Bonds, US futures advance as debt-deal push ramps up

BLOOMBERG

Treasuries and US stock futures advanced on hopes that Congress will pass a debt accord to head off a default as White House and Republican congressional leaders stepped up lobbying in support of the deal.
Treasury yields fell across the curve. Yields on short-dated bills — the most at risk of a default — were indicated lower as they extended a decline from recent highs. Contracts on the S&P 500 and Nasdaq 100 rose 0.5% and 1% respectively. Nvidia Corp advanced 3.1% in premarket trading after CEO Jensen Huang unveiled several AI-related
products and services
The clock is ticking as backers of the agreement have only a week to get it through Congress before a possible June 5 default — the so-called X Day. President Joe Biden has been personally calling lawmakers to support the bill, with a vote by the House likely on Wednesday, before it goes to the Senate. Even if the deal is approved, traders have to contend with risks including a probable Federal Reserve rate hike next month and a slowdown in China which sent a key stocks gauge into a bear market on Tuesday.

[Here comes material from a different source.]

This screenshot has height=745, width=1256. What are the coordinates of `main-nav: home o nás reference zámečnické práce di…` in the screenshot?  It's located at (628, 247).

“Maybe the rally has a bit further to go but it’s more buy-on-rumour, sell-on-the-news,” said Cesar Perez Ruiz, chief investment officer of Pictet Wealth Management. “As from now, we will go back to looking at economy, inflation, plus the drain of liquidity as the Treasury General Account will need to be refilled.”
European stocks fluctuated. Nestle SA and Unilever Plc declined after both announced the appointment of new chief financial officers, underscoring a changing of the guard at consumer-goods companies as inflation pressures the industry. Euro-area government bonds got a boost from data showing inflation in Spain slowed more than expected in May.

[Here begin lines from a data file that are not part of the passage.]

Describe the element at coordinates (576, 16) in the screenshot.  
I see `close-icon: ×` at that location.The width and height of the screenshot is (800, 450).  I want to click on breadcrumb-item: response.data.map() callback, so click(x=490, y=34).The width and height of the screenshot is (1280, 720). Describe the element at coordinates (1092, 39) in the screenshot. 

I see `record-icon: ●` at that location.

The Hang Seng China Enterprises Index dropped as much as 1% on Tuesday, marking the fifth day of declines and taking its losses from a January 27 peak to about 20%. The HSCEI gauge and Hong Kong’s benchmark Hang Seng Index are among the month’s worst performing major equity gauges, as a sluggish economic recovery, weakening yuan and tensions with the US leave traders with little reason to buy. The offshore yuan weakened past 7.1 per dollar for the first time since November.

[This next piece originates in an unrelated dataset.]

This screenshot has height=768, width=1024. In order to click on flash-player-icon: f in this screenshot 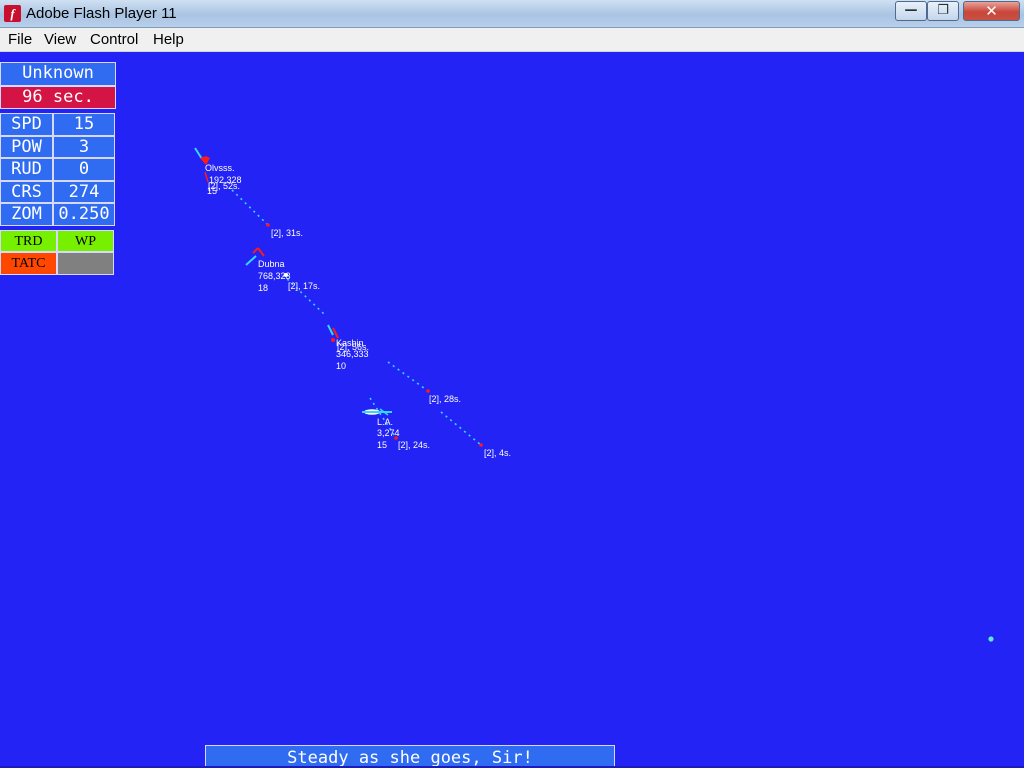, I will do `click(12, 14)`.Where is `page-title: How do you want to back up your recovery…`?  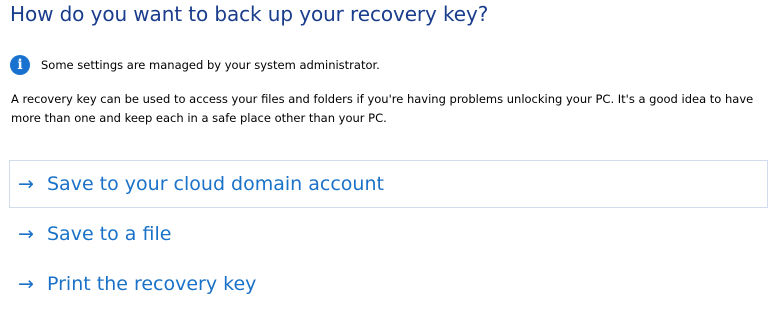
page-title: How do you want to back up your recovery… is located at coordinates (250, 14).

Assuming Congress approves the debt deal, the Treasury Department may sell more than $1 trillion of bills through the end of the third quarter to bolster its cash balances, according to some estimates, depriving other markets of liquidity needed to maintain gains.
For Fed policymakers, details of the deal will be another consideration when they meet next month, with markets pricing in an increase of 25 basis points by July. The focus this week will be on US jobs data, with economists expecting the addition of 200,000 payrolls in May, down from average monthly growth of about 370,000 over the past year.
“The key point for us is that US growth will continue to slow, credit tightening will continue through the second half of the year,” Wayne Gordon, executive director of commodities and FX at UBS Global Wealth Management, said on Bloomberg TV. “It may indeed lead to the Fed starting to do a more obvious pivot, potentially even starting to cut rates by the end of the fourth quarter.”
Meanwhile, a rush of 12 banks and firms are tapping Europe’s primary bond market, seeking to get out ahead of a potential US debt-ceiling deal that may lead to a deluge of T-bill sales.